#### [What is required]
Please copy out every one of the entries below word for word, keeping each line as it stands.

#### [Data to process]
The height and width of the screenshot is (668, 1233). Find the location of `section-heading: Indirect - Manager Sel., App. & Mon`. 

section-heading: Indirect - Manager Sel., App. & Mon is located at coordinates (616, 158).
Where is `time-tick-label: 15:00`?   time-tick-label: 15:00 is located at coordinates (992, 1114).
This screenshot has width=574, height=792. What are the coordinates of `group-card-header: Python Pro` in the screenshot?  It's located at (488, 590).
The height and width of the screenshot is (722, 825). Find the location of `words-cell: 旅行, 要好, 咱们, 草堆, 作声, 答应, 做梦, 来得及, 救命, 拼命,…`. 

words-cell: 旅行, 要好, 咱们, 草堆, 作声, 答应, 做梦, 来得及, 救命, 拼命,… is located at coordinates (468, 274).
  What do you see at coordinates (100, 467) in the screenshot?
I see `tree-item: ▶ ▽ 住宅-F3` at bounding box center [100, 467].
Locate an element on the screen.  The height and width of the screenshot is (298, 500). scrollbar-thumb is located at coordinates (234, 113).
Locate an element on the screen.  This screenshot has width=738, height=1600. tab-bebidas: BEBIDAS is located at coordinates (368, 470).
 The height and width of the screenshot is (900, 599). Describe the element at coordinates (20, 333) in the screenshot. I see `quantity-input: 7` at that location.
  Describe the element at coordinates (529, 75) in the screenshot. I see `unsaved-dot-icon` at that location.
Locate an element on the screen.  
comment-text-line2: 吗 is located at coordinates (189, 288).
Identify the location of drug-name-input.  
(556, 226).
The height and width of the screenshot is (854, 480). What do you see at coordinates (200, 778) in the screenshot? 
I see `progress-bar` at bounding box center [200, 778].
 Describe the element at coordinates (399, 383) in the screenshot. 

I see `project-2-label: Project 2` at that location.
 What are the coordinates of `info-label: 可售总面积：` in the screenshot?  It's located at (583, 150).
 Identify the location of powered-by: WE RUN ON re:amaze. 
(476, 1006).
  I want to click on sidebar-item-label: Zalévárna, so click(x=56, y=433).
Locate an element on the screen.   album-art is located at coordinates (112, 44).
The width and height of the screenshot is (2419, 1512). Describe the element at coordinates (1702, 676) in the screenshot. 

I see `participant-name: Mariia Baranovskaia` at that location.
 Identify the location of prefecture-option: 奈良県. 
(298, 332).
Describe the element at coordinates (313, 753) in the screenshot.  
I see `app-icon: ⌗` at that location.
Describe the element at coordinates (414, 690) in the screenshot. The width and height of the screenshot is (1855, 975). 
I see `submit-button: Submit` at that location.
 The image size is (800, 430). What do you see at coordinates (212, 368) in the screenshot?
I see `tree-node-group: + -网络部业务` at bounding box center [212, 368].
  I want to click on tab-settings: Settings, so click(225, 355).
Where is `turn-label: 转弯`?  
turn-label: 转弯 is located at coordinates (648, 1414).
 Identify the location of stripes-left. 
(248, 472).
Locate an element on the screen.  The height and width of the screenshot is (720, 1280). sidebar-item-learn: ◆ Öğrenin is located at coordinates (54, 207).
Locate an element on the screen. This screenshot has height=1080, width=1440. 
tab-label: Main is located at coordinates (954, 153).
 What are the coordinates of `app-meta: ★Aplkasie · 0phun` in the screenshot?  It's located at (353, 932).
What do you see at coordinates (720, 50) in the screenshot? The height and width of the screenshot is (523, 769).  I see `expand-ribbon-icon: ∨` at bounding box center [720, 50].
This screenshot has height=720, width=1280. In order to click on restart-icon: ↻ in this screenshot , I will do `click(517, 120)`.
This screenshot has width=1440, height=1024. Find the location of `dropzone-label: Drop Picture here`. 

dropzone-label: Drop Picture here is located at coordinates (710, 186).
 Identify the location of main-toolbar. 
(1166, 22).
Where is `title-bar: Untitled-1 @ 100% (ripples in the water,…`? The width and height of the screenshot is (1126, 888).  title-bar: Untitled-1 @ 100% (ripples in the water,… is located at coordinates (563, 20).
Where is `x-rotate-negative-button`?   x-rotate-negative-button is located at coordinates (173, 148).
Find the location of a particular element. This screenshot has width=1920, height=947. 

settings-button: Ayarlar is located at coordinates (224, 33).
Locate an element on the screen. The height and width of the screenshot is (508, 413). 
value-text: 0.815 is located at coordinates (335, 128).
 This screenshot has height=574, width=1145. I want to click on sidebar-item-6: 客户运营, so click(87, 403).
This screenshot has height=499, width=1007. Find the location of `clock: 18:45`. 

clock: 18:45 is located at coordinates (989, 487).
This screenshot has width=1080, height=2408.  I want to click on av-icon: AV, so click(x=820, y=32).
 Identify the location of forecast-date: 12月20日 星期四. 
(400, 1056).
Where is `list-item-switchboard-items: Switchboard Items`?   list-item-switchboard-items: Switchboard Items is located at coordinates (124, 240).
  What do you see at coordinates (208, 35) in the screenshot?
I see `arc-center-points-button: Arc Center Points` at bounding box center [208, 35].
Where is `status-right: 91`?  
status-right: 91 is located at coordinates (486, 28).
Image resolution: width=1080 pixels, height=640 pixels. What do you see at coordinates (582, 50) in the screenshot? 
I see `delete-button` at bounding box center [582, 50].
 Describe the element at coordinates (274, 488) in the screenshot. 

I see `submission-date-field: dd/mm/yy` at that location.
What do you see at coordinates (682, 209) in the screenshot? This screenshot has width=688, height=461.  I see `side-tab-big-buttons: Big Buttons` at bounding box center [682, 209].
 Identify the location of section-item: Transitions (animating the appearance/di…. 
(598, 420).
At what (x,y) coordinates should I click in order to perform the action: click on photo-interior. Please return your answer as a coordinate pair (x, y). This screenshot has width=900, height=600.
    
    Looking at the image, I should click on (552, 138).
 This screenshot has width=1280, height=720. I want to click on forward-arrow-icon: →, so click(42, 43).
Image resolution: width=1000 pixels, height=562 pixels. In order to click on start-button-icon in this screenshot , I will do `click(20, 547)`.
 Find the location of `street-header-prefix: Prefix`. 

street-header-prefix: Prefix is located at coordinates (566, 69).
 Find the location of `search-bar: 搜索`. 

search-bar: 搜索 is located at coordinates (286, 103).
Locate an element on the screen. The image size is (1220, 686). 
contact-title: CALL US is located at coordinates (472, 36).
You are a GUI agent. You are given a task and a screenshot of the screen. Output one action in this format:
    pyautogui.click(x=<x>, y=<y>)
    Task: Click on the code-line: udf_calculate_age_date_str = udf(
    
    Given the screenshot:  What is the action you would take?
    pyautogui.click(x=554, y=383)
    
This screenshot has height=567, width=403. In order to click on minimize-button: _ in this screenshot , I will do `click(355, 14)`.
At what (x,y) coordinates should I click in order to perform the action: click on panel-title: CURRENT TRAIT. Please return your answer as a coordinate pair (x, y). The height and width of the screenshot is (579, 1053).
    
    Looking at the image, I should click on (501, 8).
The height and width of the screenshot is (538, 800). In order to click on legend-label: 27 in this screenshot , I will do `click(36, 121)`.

#### [Answer]
The height and width of the screenshot is (668, 1233). Find the location of `section-heading: Indirect - Manager Sel., App. & Mon`. 

section-heading: Indirect - Manager Sel., App. & Mon is located at coordinates (616, 158).
Where is `time-tick-label: 15:00`?   time-tick-label: 15:00 is located at coordinates (992, 1114).
This screenshot has width=574, height=792. What are the coordinates of `group-card-header: Python Pro` in the screenshot?  It's located at (488, 590).
The height and width of the screenshot is (722, 825). Find the location of `words-cell: 旅行, 要好, 咱们, 草堆, 作声, 答应, 做梦, 来得及, 救命, 拼命,…`. 

words-cell: 旅行, 要好, 咱们, 草堆, 作声, 答应, 做梦, 来得及, 救命, 拼命,… is located at coordinates (468, 274).
  What do you see at coordinates (100, 467) in the screenshot?
I see `tree-item: ▶ ▽ 住宅-F3` at bounding box center [100, 467].
Locate an element on the screen.  The height and width of the screenshot is (298, 500). scrollbar-thumb is located at coordinates (234, 113).
Locate an element on the screen.  This screenshot has width=738, height=1600. tab-bebidas: BEBIDAS is located at coordinates (368, 470).
 The height and width of the screenshot is (900, 599). Describe the element at coordinates (20, 333) in the screenshot. I see `quantity-input: 7` at that location.
  Describe the element at coordinates (529, 75) in the screenshot. I see `unsaved-dot-icon` at that location.
Locate an element on the screen.  
comment-text-line2: 吗 is located at coordinates (189, 288).
Identify the location of drug-name-input.  
(556, 226).
The height and width of the screenshot is (854, 480). What do you see at coordinates (200, 778) in the screenshot? 
I see `progress-bar` at bounding box center [200, 778].
 Describe the element at coordinates (399, 383) in the screenshot. 

I see `project-2-label: Project 2` at that location.
 What are the coordinates of `info-label: 可售总面积：` in the screenshot?  It's located at (583, 150).
 Identify the location of powered-by: WE RUN ON re:amaze. 
(476, 1006).
  I want to click on sidebar-item-label: Zalévárna, so click(x=56, y=433).
Locate an element on the screen.   album-art is located at coordinates (112, 44).
The width and height of the screenshot is (2419, 1512). Describe the element at coordinates (1702, 676) in the screenshot. 

I see `participant-name: Mariia Baranovskaia` at that location.
 Identify the location of prefecture-option: 奈良県. 
(298, 332).
Describe the element at coordinates (313, 753) in the screenshot.  
I see `app-icon: ⌗` at that location.
Describe the element at coordinates (414, 690) in the screenshot. The width and height of the screenshot is (1855, 975). 
I see `submit-button: Submit` at that location.
 The image size is (800, 430). What do you see at coordinates (212, 368) in the screenshot?
I see `tree-node-group: + -网络部业务` at bounding box center [212, 368].
  I want to click on tab-settings: Settings, so click(225, 355).
Where is `turn-label: 转弯`?  
turn-label: 转弯 is located at coordinates (648, 1414).
 Identify the location of stripes-left. 
(248, 472).
Locate an element on the screen.  The height and width of the screenshot is (720, 1280). sidebar-item-learn: ◆ Öğrenin is located at coordinates (54, 207).
Locate an element on the screen. This screenshot has height=1080, width=1440. 
tab-label: Main is located at coordinates (954, 153).
 What are the coordinates of `app-meta: ★Aplkasie · 0phun` in the screenshot?  It's located at (353, 932).
What do you see at coordinates (720, 50) in the screenshot? The height and width of the screenshot is (523, 769).  I see `expand-ribbon-icon: ∨` at bounding box center [720, 50].
This screenshot has height=720, width=1280. In order to click on restart-icon: ↻ in this screenshot , I will do `click(517, 120)`.
This screenshot has width=1440, height=1024. Find the location of `dropzone-label: Drop Picture here`. 

dropzone-label: Drop Picture here is located at coordinates (710, 186).
 Identify the location of main-toolbar. 
(1166, 22).
Where is `title-bar: Untitled-1 @ 100% (ripples in the water,…`? The width and height of the screenshot is (1126, 888).  title-bar: Untitled-1 @ 100% (ripples in the water,… is located at coordinates (563, 20).
Where is `x-rotate-negative-button`?   x-rotate-negative-button is located at coordinates (173, 148).
Find the location of a particular element. This screenshot has width=1920, height=947. 

settings-button: Ayarlar is located at coordinates (224, 33).
Locate an element on the screen. The height and width of the screenshot is (508, 413). 
value-text: 0.815 is located at coordinates (335, 128).
 This screenshot has height=574, width=1145. I want to click on sidebar-item-6: 客户运营, so click(87, 403).
This screenshot has height=499, width=1007. Find the location of `clock: 18:45`. 

clock: 18:45 is located at coordinates (989, 487).
This screenshot has width=1080, height=2408.  I want to click on av-icon: AV, so click(x=820, y=32).
 Identify the location of forecast-date: 12月20日 星期四. 
(400, 1056).
Where is `list-item-switchboard-items: Switchboard Items`?   list-item-switchboard-items: Switchboard Items is located at coordinates (124, 240).
  What do you see at coordinates (208, 35) in the screenshot?
I see `arc-center-points-button: Arc Center Points` at bounding box center [208, 35].
Where is `status-right: 91`?  
status-right: 91 is located at coordinates (486, 28).
Image resolution: width=1080 pixels, height=640 pixels. What do you see at coordinates (582, 50) in the screenshot? 
I see `delete-button` at bounding box center [582, 50].
 Describe the element at coordinates (274, 488) in the screenshot. 

I see `submission-date-field: dd/mm/yy` at that location.
What do you see at coordinates (682, 209) in the screenshot? This screenshot has width=688, height=461.  I see `side-tab-big-buttons: Big Buttons` at bounding box center [682, 209].
 Identify the location of section-item: Transitions (animating the appearance/di…. 
(598, 420).
At what (x,y) coordinates should I click in order to perform the action: click on photo-interior. Please return your answer as a coordinate pair (x, y). This screenshot has width=900, height=600.
    
    Looking at the image, I should click on (552, 138).
 This screenshot has width=1280, height=720. I want to click on forward-arrow-icon: →, so click(42, 43).
Image resolution: width=1000 pixels, height=562 pixels. In order to click on start-button-icon in this screenshot , I will do `click(20, 547)`.
 Find the location of `street-header-prefix: Prefix`. 

street-header-prefix: Prefix is located at coordinates (566, 69).
 Find the location of `search-bar: 搜索`. 

search-bar: 搜索 is located at coordinates (286, 103).
Locate an element on the screen. The image size is (1220, 686). 
contact-title: CALL US is located at coordinates (472, 36).
You are a GUI agent. You are given a task and a screenshot of the screen. Output one action in this format:
    pyautogui.click(x=<x>, y=<y>)
    Task: Click on the code-line: udf_calculate_age_date_str = udf(
    
    Given the screenshot:  What is the action you would take?
    pyautogui.click(x=554, y=383)
    
This screenshot has height=567, width=403. In order to click on minimize-button: _ in this screenshot , I will do `click(355, 14)`.
At what (x,y) coordinates should I click in order to perform the action: click on panel-title: CURRENT TRAIT. Please return your answer as a coordinate pair (x, y). The height and width of the screenshot is (579, 1053).
    
    Looking at the image, I should click on (501, 8).
The height and width of the screenshot is (538, 800). In order to click on legend-label: 27 in this screenshot , I will do `click(36, 121)`.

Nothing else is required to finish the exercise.